Mixing the various categories helps you develop an asset allocation in line with your risk tolerance.1 But how should you decide what mix is right for you? Consider the following:
Your savings timeframe
In general, the longer you have before retirement, the greater percentage you might choose to hold in higher-risk investment options, such as international equities.
The potential for inflation-beating growth is high with these investments, and the risk is lower, with plenty of time allowed for future returns to offset market downturns.
As retirement nears, however, you may shift a larger percentage of retirement funds to lower-risk categories, such as fixed income, to potentially help preserve what you've accumulated.
Your emotional response
A diversified asset allocation may help you feel more comfortable with your portfolio, even when the market shifts.

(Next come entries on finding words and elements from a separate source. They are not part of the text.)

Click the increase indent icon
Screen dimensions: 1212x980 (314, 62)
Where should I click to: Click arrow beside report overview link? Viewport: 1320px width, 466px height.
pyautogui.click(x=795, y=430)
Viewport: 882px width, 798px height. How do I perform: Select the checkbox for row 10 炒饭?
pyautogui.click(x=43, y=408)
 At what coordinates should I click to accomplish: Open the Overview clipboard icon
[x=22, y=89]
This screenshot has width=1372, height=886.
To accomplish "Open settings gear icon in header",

That's because you're better able to manage risk: With a mix of different investment options from various asset classes, you may not be impacted as much by changes to a single category.
Diverse asset allocation may also help you ride out market highs and lows, and resist the urge to speculate during market swings.
If the fear of market declines keeps you up at night, you may prefer to have a heavier mix of lower-risk investment options. If downturns don't bother you, and you’re decades from retirement, your allocation may be weighted toward higher-risk asset classes.
Whatever you do, be sure to stay on track.
Once you've established your asset allocation, review it at least annually, or as significant events occur. Be sure you’re comfortable with the mix of investments—and that your choices continue to be in line with your goals.
1 Keep in mind that all investment options are subject to investment risk, and it is possible for any investment option to lose value.